Bowlegs: Do you think the success of artists like Weeknd and Frank Ocean are creating a new interest in modern R&B? Are you fans?
Blänk: We are definitely big fans of them both. They, along with Drake and to a certain extent Kanye West, have helped usher in a sound that strays from the way most people traditionally view R&B; it’s often a bit darker, less “oooh baby I love you”-ish, more rap-influenced, and doesn’t focus as much on showcasing one’s vocal range as it does melody and lyrics.
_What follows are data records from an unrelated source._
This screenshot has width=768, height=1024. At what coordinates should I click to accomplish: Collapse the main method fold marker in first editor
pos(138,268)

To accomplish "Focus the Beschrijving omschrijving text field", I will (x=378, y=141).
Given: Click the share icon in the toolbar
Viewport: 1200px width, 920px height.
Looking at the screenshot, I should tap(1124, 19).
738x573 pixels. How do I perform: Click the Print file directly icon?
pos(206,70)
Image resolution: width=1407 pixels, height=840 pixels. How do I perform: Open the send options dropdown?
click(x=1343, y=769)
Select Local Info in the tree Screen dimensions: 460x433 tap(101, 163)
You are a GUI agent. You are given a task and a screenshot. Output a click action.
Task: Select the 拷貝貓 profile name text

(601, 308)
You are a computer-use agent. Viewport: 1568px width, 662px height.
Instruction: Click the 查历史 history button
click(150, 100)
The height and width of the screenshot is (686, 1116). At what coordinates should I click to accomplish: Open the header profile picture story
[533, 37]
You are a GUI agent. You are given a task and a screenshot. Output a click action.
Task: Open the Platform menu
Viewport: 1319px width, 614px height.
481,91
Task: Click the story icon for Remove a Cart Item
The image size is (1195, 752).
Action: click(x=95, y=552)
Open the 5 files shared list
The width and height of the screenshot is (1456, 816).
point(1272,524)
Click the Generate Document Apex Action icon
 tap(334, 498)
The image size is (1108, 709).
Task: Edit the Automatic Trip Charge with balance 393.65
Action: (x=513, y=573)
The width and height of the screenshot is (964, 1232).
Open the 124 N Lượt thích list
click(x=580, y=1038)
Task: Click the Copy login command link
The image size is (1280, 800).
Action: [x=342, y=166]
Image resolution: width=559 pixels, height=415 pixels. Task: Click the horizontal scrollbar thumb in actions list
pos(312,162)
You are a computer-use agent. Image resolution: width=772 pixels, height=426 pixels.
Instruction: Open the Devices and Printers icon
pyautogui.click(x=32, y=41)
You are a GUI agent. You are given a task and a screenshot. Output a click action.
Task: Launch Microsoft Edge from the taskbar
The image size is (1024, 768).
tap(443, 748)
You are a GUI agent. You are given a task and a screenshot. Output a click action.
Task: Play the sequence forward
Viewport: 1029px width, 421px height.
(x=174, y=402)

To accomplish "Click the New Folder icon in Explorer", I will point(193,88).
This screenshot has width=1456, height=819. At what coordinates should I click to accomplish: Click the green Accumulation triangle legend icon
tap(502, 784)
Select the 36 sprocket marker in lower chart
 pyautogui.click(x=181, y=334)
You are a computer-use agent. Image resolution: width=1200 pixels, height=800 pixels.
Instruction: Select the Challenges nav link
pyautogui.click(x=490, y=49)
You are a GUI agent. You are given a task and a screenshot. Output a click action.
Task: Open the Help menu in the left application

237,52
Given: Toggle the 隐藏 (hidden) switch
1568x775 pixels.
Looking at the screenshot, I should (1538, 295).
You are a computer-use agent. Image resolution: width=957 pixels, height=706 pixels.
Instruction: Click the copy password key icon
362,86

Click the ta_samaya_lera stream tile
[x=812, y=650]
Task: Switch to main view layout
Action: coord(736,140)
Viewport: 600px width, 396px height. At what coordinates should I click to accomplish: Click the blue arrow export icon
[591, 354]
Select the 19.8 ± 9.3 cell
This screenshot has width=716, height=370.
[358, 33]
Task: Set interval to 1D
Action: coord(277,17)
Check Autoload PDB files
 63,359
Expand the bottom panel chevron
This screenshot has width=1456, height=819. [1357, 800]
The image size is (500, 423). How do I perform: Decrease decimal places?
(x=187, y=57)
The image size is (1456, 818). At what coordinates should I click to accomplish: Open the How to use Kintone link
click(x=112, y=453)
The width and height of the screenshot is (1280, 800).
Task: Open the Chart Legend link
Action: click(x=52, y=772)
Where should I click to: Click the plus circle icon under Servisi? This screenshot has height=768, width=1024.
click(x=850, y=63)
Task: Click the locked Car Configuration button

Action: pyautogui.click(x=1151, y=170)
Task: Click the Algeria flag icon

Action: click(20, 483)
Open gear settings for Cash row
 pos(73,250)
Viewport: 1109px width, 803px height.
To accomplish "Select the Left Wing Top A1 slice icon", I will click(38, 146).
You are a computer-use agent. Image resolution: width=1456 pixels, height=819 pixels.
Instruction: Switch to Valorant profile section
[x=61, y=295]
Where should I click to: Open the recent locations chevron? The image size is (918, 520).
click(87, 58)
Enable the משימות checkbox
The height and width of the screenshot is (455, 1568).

There are certainly elements of our sound that can be compared to the both of them – such as a distinct melancholy vibe at times, or the atmospheric sound we discussed earlier – but in general, we feel like we differ rather vastly from them both in that we sometimes go way out in left field. Though you might imagine them making a song like Seaside or Used To Be So Colourful, it’s a bit of a stretch to think of them making something as Indie Pop-sounding as “Do This Thing” or a Deep House, Lounge and Hip-Hop influenced track like The Song I Sing. We like the fact that we’re a little all over the place in that sense – that is Eurotrash.
Bowlegs: Finally what is planned now the EP is out – have you started writing an album, will you be touring for the rest of 2012?
Blänk: We’ve actually been working on an album quietly for almost three years, and some of the music we just released is from that period. We’re not rushing anything, we’re just going to keep releasing good music in different ways until the time seems right for a full-length album. It could be in a month or in a year, we don’t know for sure – but we know we’ll be prepared with amazing music when the time comes. We’ll certainly release some more singles before the year is up though. In terms of touring, we’ve been spending so much time in the studio so we’re ready to hit the road and go beyond Sweden again. We’ve had a lot of fun playing in the States and would love to go back and continue building loyal fans on the college scene and beyond, and we also have our sights set on doing more around Europe – festivals, clubs, mini-tours, you name it. Blänk is open for business.